# Estação meteorológica de Montalegre (IM)



## mr. phillip (20 Mar 2009 às 14:51)

Meus caros, como não vi imagens desta estação que tantos valores fresquinhos nos traz, aqui ficam elas, tiradas aquando do meu passeio pela zona, que documentarei em breve no forum...







[/IMG]






[/IMG]






[/IMG]


----------



## vitamos (20 Mar 2009 às 15:08)

*Re: Estação metereológica de Montalegre (IM)*

Ora mais uma para a colecção 

Muito obrigado!


----------



## Veterano (20 Mar 2009 às 15:16)

*Re: Estação metereológica de Montalegre (IM)*

Mais uma vez faço a mesma pergunta: em que zona de Montalegre se situa a estação?

 Obrigado pelas fotos, pelo teu interesse em partilhá-las, deixa-me só fazer uma observação: não foram tiradas em contra-luz?

    Um abraço


----------



## mr. phillip (20 Mar 2009 às 15:41)

*Re: Estação metereológica de Montalegre (IM)*

Tens razão, foram tiradas a contra-luz, motivo pelo qual não ficaram grande espingarda... Contingências do tempo...
A estação, para quem conheça Montalegre, fica situada na R. General Humberto Delgado, perto do recinto da feira, por cima deste... Desculpa, mas não consigo explicar melhor, também tropecei na estação por acaso...


----------



## Daniel Vilão (20 Mar 2009 às 15:46)

*Re: Estação metereológica de Montalegre (IM)*



mr. phillip disse:


> Tens razão, foram tiradas a contra-luz, motivo pelo qual não ficaram grande espingarda... Contingências do tempo...
> A estação, para quem conheça Montalegre, fica situada na R. General Humberto Delgado, perto do recinto da feira, por cima deste... Desculpa, mas não consigo explicar melhor, também tropecei na estação por acaso...

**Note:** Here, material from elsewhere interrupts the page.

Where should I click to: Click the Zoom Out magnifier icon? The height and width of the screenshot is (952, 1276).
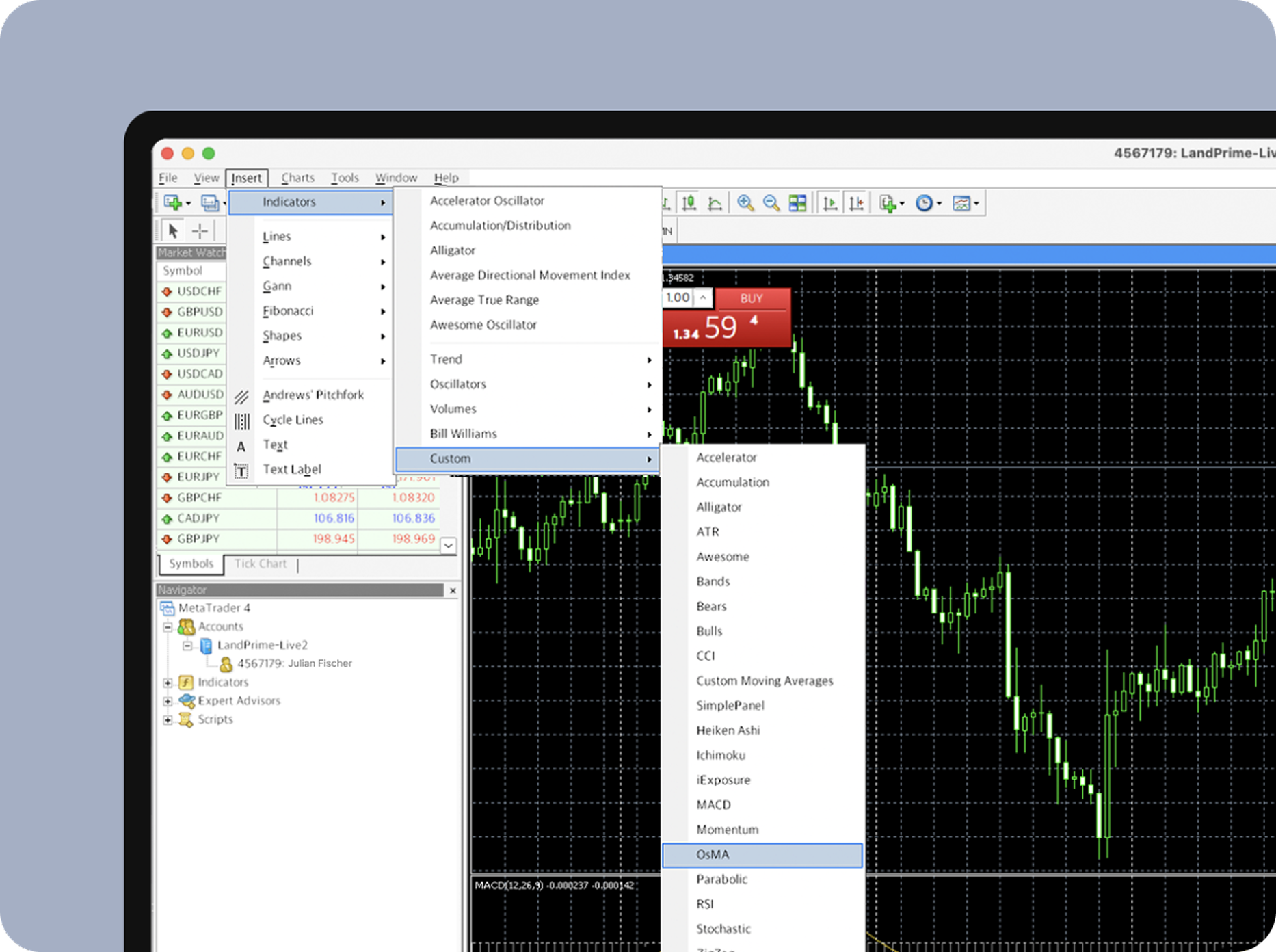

É invulgar haver estações instaladas no interior de vilas.

Isso não iria resultar se o efeito urbano fosse elevado. 


Muito obrigado pela partilha !


----------



## jpmartins (20 Mar 2009 às 16:22)

*Re: Estação metereológica de Montalegre (IM)*

Bom trabalho mr. phillip, obrigado pela partilha


----------